Il calcio dilettantistico campano si è sempre contraddistinto grazie a squadre di buon livello che hanno spesso saputo ben figurare nei campionato di serie D, ma anche a nella fase nazionale della coppa dilettanti, dedicata alle squadre di Eccellenza. Questo grazie agli investimenti operati da quei presidenti, intenzionati a costruisce rose di livello, che hanno come obiettivo principale quello di primeggiare con tutti. Un lavoro operato dai direttori sportivi, quello di mettere su una squadra capace di portare determinate vittorie.

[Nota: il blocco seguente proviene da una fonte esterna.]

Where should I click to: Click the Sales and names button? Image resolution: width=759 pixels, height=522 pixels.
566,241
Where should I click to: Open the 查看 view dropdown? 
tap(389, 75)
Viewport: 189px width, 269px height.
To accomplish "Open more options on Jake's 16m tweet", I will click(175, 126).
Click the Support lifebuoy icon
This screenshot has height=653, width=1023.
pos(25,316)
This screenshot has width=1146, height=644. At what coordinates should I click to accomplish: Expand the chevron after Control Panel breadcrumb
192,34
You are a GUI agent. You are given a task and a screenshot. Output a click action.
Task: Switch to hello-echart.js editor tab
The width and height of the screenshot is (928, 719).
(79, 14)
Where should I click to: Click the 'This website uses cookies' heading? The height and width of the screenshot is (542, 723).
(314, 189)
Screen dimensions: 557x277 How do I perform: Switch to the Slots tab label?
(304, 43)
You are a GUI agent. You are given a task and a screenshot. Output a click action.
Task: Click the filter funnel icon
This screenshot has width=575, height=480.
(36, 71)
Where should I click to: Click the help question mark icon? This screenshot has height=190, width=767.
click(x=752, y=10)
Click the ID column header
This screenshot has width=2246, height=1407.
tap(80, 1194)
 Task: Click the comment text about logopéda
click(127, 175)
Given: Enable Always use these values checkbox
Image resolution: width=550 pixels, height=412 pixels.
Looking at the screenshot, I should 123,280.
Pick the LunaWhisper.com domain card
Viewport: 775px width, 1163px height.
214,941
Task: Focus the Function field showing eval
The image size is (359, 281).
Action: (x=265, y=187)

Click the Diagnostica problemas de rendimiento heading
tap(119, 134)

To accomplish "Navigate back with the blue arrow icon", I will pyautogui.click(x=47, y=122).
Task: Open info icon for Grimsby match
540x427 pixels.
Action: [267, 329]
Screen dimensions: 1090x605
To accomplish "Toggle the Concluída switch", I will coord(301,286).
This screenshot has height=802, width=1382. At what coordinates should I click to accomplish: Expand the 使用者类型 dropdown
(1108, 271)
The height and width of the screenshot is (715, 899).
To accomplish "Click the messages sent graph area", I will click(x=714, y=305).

La nostra regione è ricca di queste figure che agiscono per conto dei club, che sia giovane a meno giovane, esperto e meno esperto, e così via. Tra questi c’è anche Marco Mignano, direttore sportivo di lungo corso, che negli anni si è costruito la sua carriera partendo dal basso. Infatti, il ds Mignano ha iniziato con la Sanità, nei gradini più bassi del calcio dilettantistico, ottenendo cinque premozioni consecutive. Da qui l’esperienza biennale con il CTL Campania, dove è riuscito con mister Rosario Campana in panchina, a compiere un miracolo sportivo, fino ad arrivare al connubio con la famiglia Mazzamauro, sbocciato all’Ercolanese (dove è arrivata la promozione in D e la finale play off nel girone I con il tecnico Squillante, ndr) e proseguita al Savoia (arrivando in finale play off nel girone H e sfiorando l’impresa nell’anno successivo nel testa a testa col Palermo, ndr), prima dell’interruzione di un anno fa.

Esperienza significative e vincenti per il dirigente napoletano che adesso potrebbe tornare a vivere il campo da calcio, specialmente dopo la breve parentesi con l’Afragolese durata appena un mese e finita con le dimissioni. Marco Mignano è pronto a ripartire, ma servirà il progetto giusto, che lo faccia lavorare con serenità e tranquillità. Le offerte di certo non mancano dalla serie D, oltre che al territorio regionale, qualche squadra campana si è fatta avanti per sondare il terreno. Fuori dalla Campania occhi puntati su di lui di società laziali, che lo hanno cercato già nella passata stagione, e c’è interesse da parte di club pugliese ci sta facendo più che qualche pensiero. Il futuro del direttore sportivo resta comunque incerto, mentre ciò che è sicuro è che Mignano sfoglierà la margherita, ma qualora non dovesse reputare allettanti i progetti presentati, resterà di sua spontanea volontà al di fuori del calcio, almeno per il momento.